▸ WORK INSTRUCTION: Print the line containing "1502x812 pixels." and all lines after it to the end of the records below, exactly as written. No pictures.

[Pixel coordinate grounding data]
╭──

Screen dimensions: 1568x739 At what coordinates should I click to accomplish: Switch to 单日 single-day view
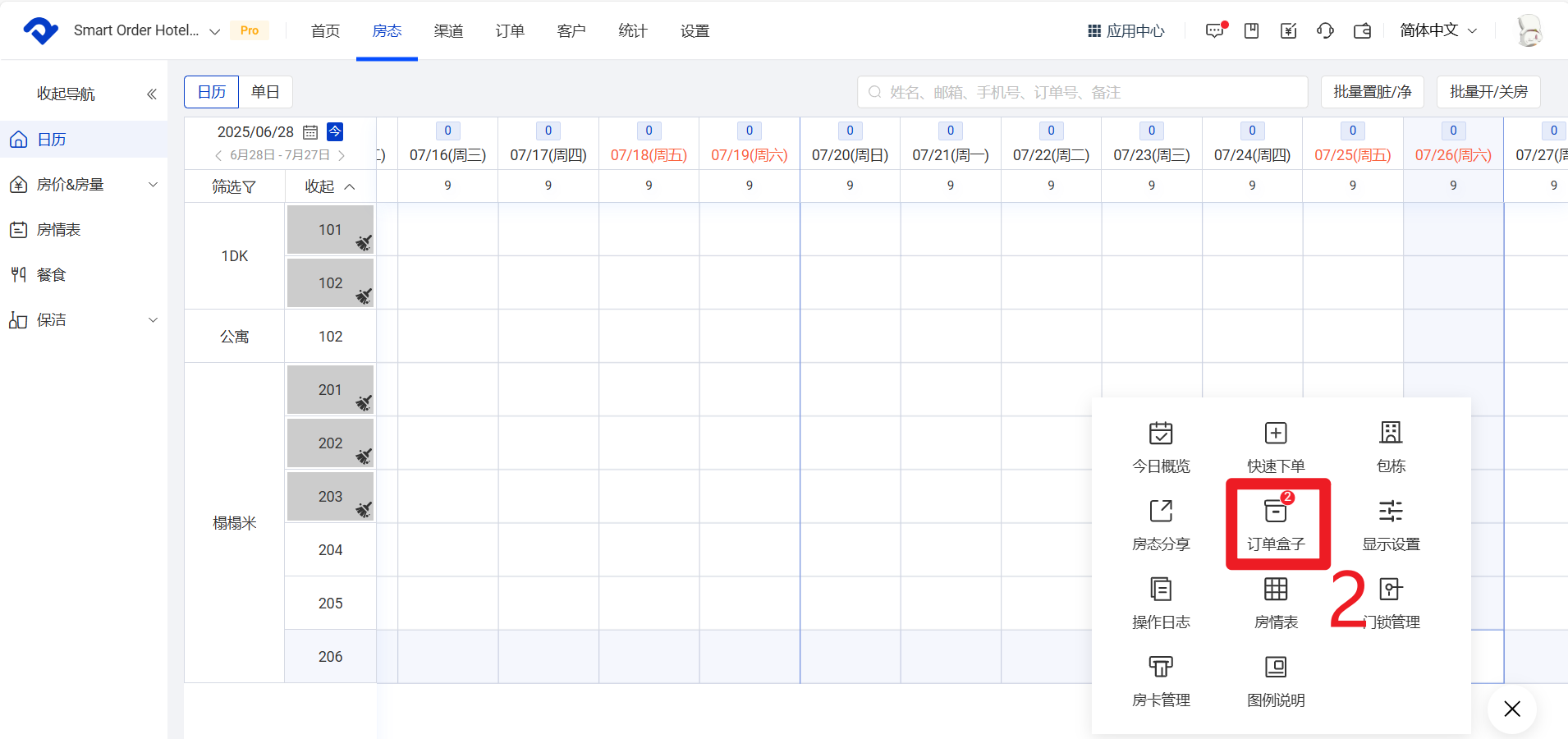click(x=265, y=92)
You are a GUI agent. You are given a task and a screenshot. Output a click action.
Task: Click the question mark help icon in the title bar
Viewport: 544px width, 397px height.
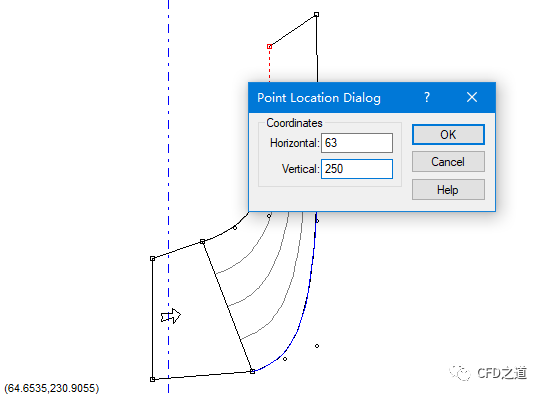pyautogui.click(x=427, y=97)
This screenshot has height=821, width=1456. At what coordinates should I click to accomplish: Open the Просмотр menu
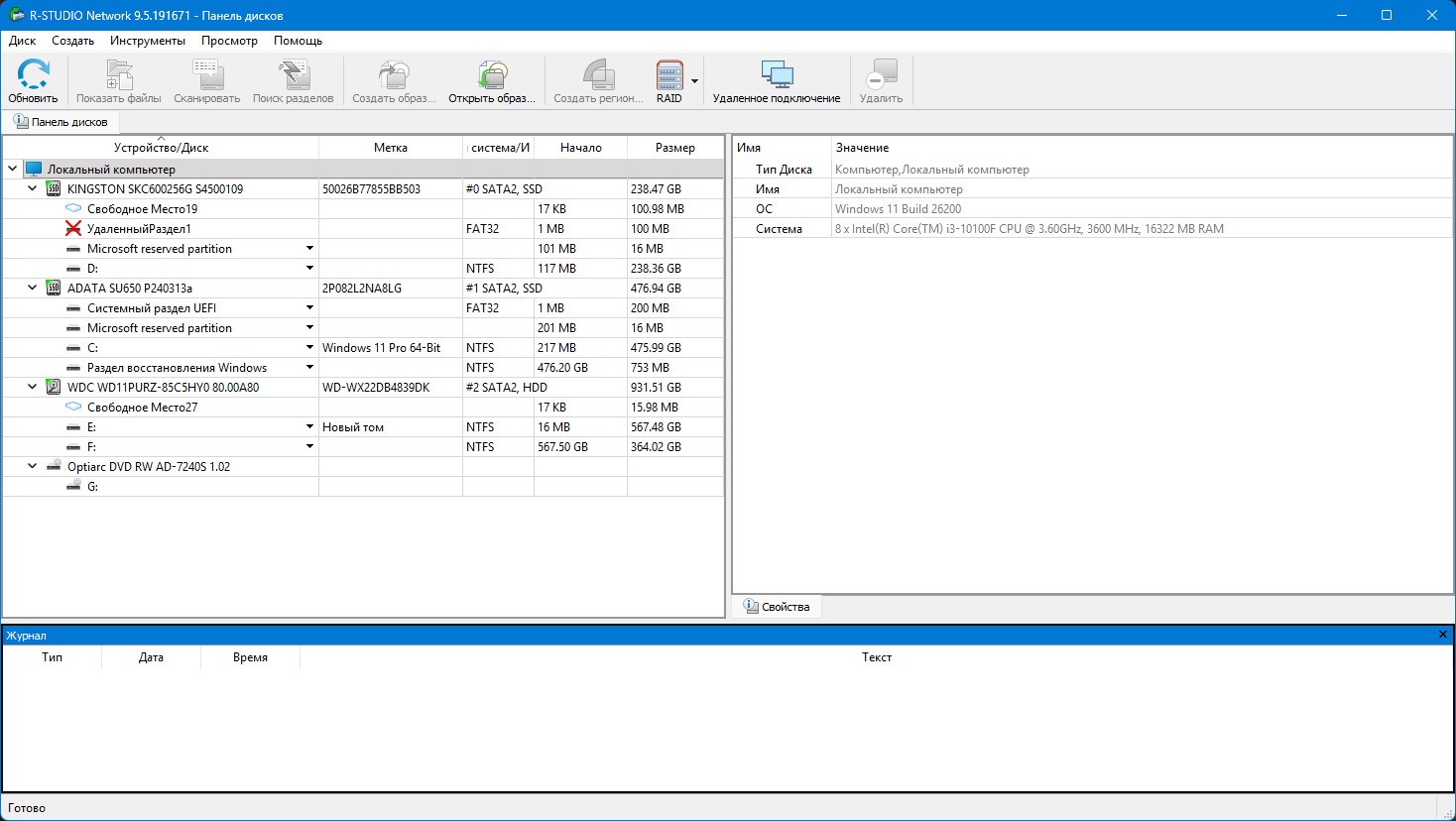(x=229, y=41)
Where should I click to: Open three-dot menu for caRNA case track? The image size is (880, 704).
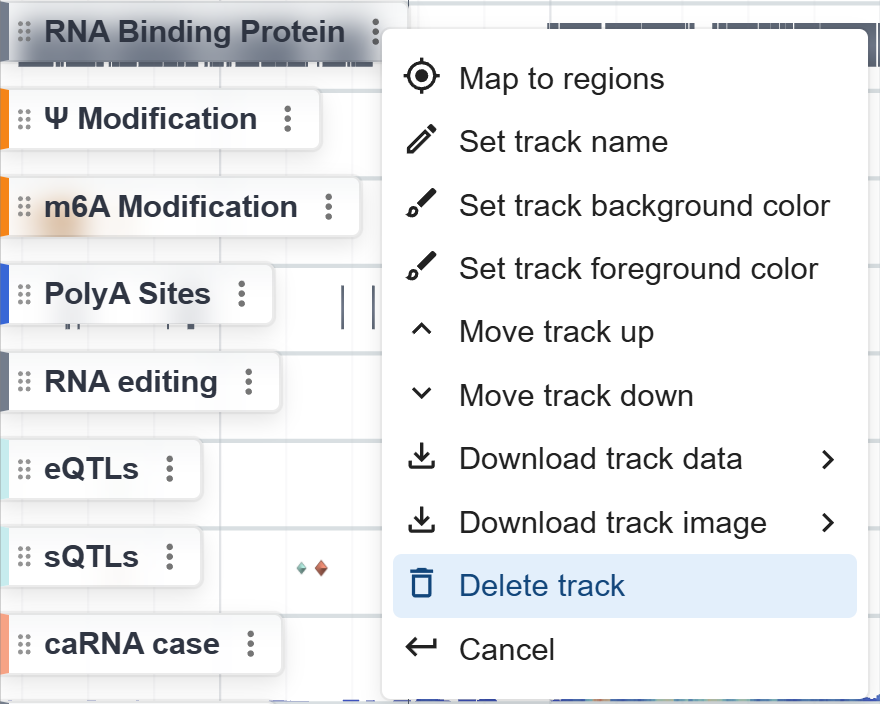[250, 643]
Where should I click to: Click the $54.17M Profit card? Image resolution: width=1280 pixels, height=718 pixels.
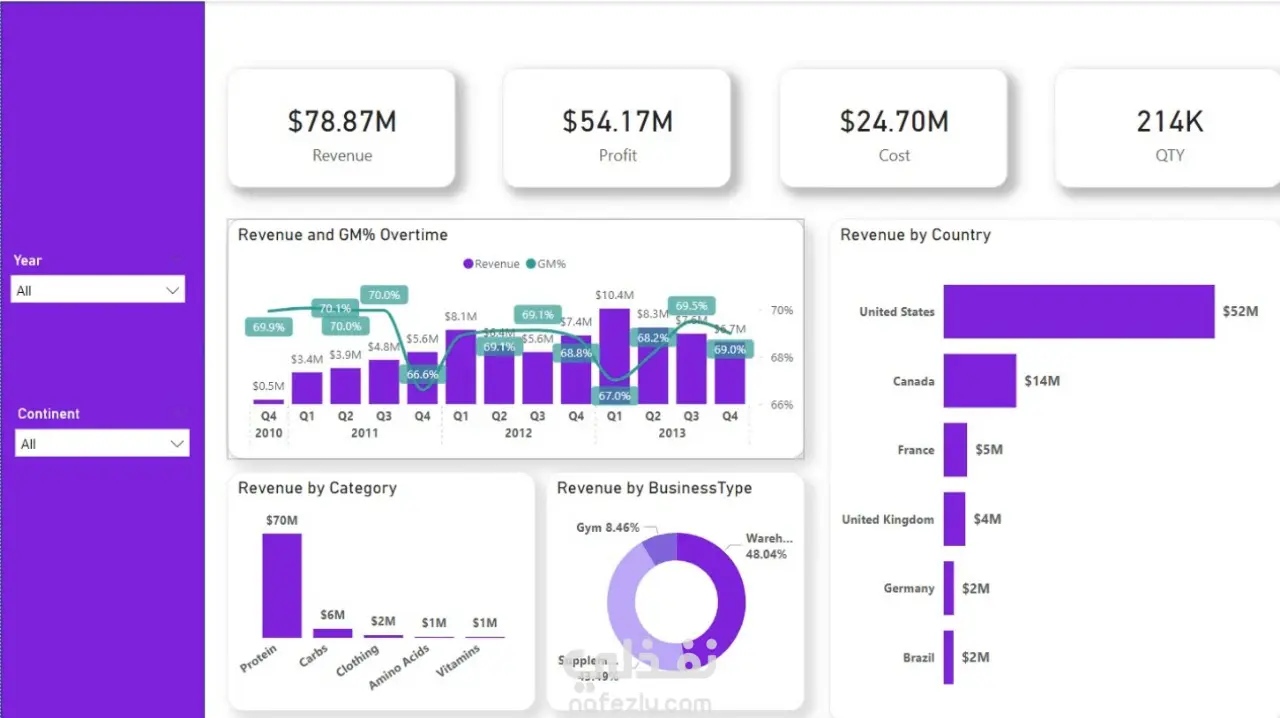coord(617,128)
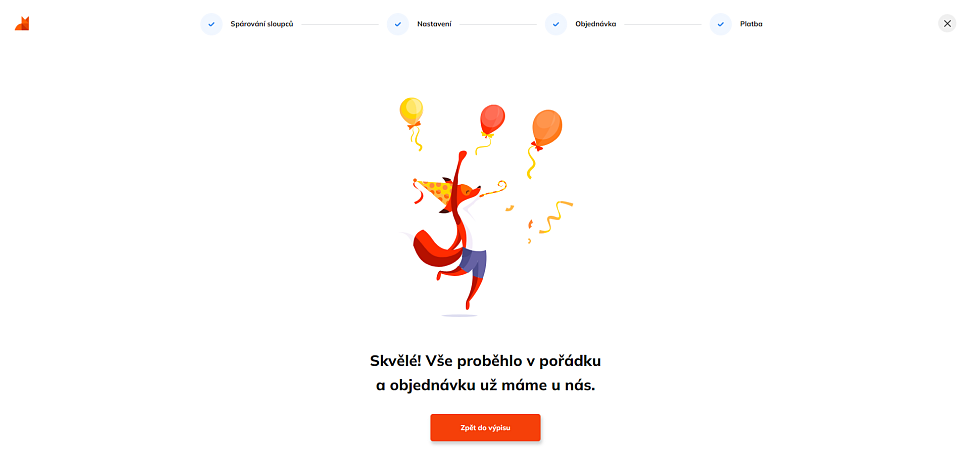Click the Zpět do výpisu button
The width and height of the screenshot is (970, 462).
(x=486, y=427)

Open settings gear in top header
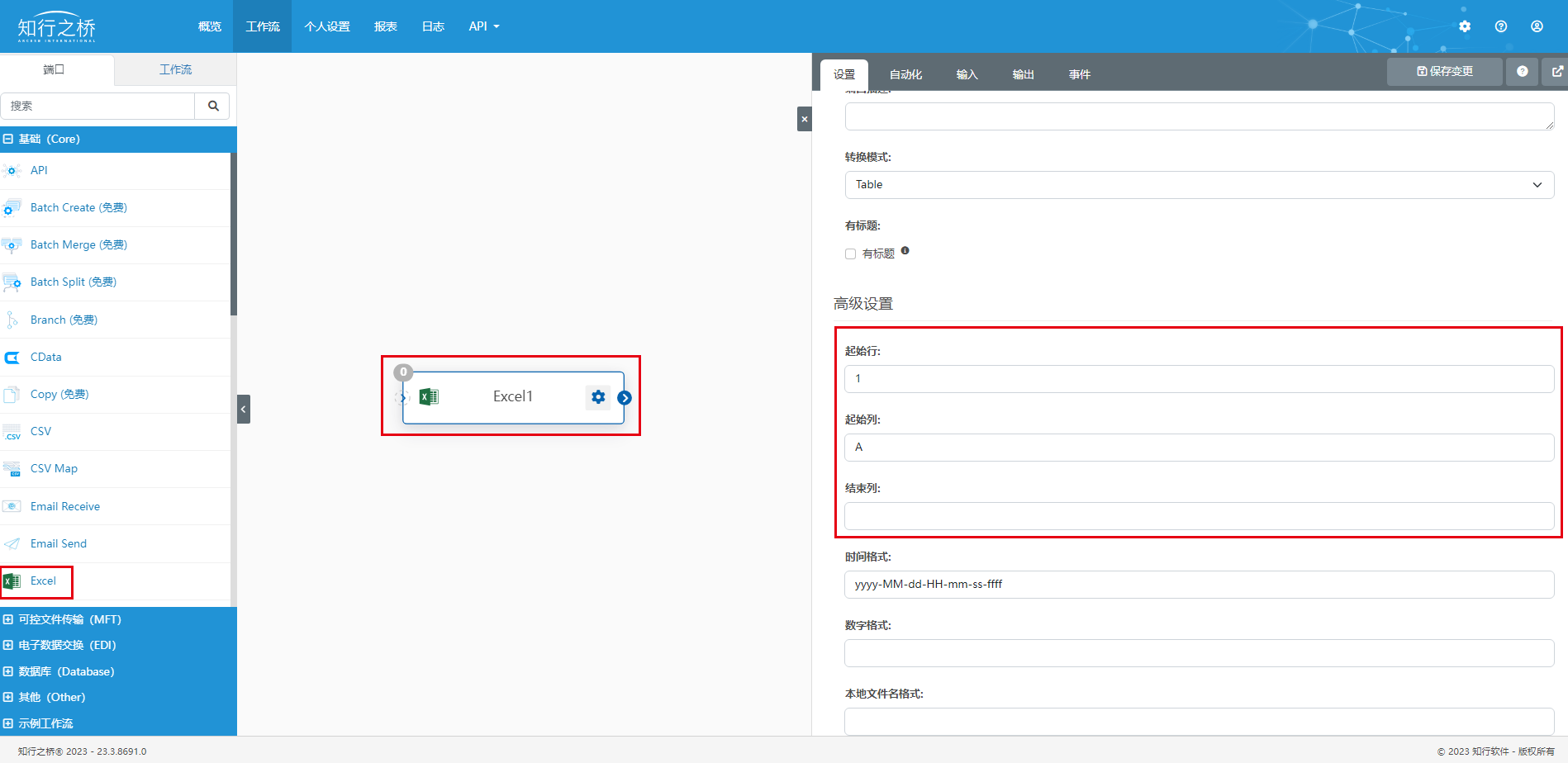(x=1465, y=26)
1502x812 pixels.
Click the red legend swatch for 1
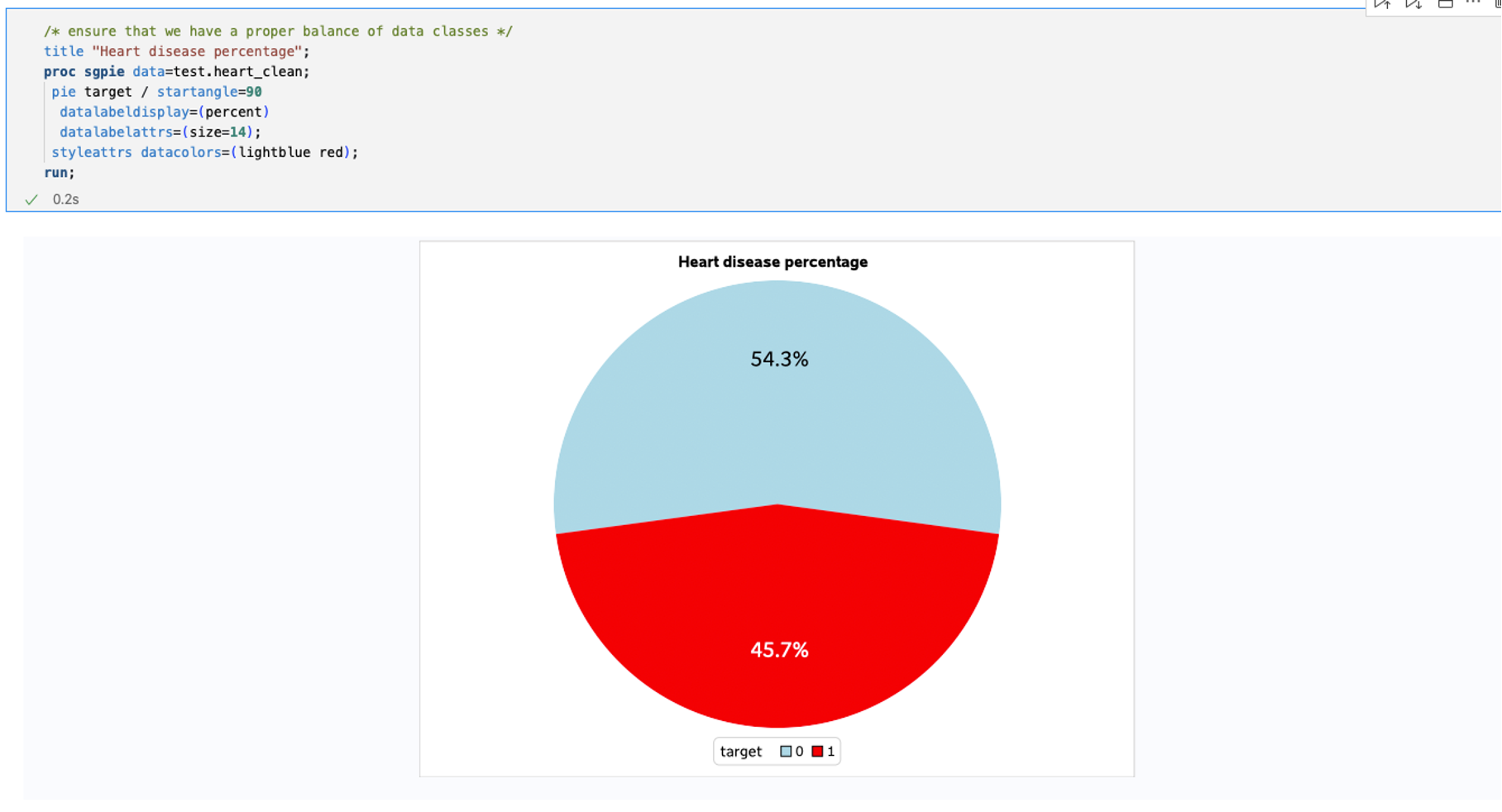point(817,752)
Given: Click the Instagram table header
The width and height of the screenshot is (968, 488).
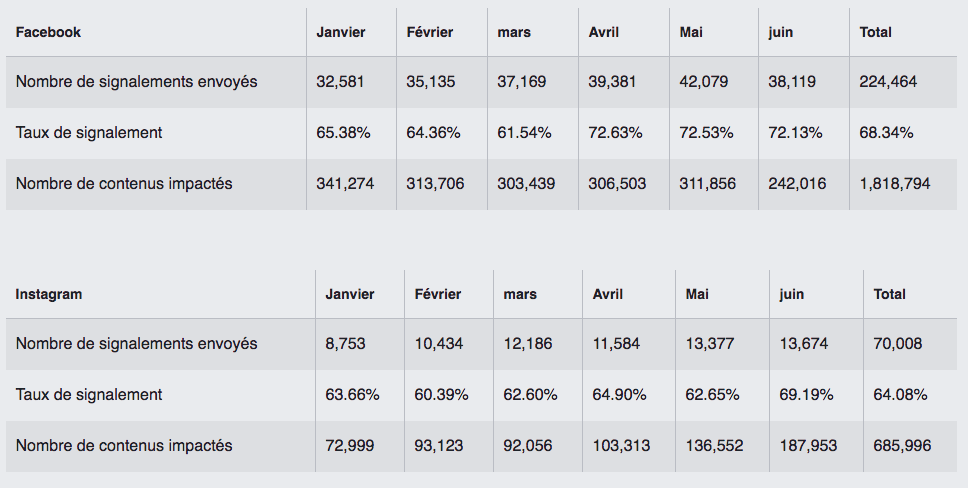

╰──

▸ SOLVED EXERCISE:
1502x812 pixels.
Click the red legend swatch for 1
point(817,752)
Given: Click the Instagram table header
The width and height of the screenshot is (968, 488).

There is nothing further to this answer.